■ Extracted data entries:

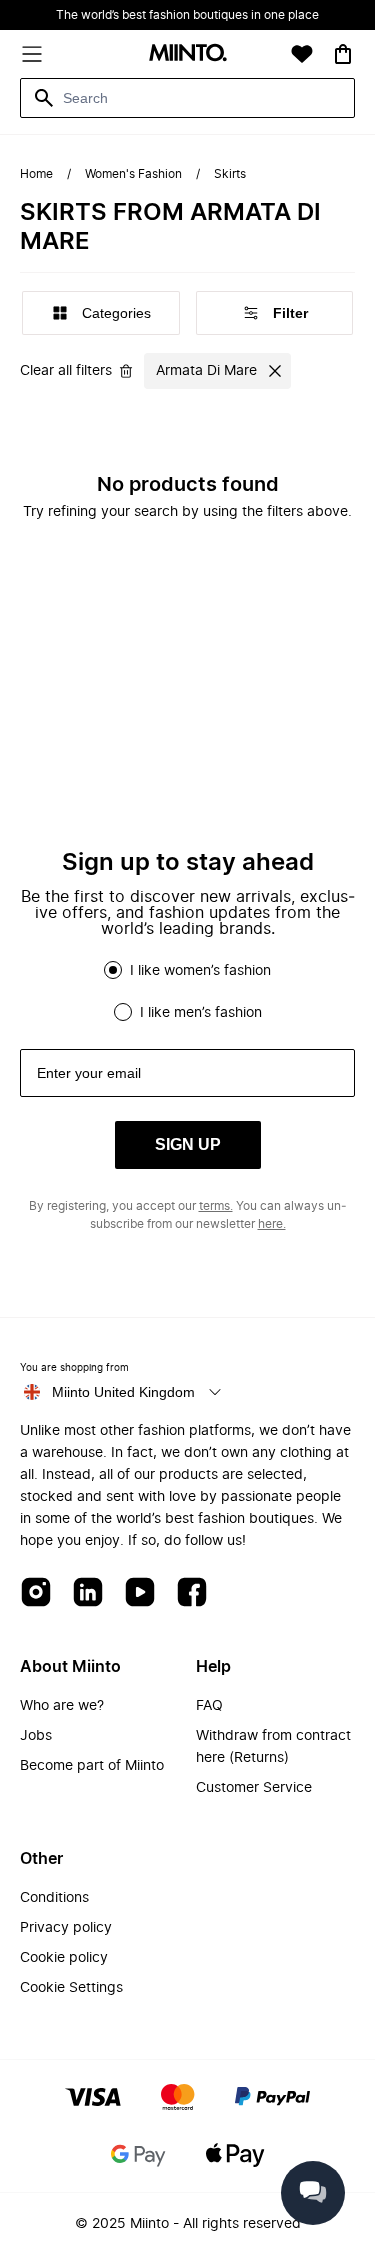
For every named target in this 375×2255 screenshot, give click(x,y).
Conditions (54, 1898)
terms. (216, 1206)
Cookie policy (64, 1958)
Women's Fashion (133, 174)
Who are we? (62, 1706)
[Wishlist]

■ What to work on:
Write out the entries again, exactly as given, skipping any images.

■ Task response:
For every named target in this 375×2255 screenshot, give click(x,y).
Conditions (54, 1898)
terms. (216, 1206)
Cookie policy (64, 1958)
Women's Fashion (133, 174)
Who are we? (62, 1706)
[Wishlist]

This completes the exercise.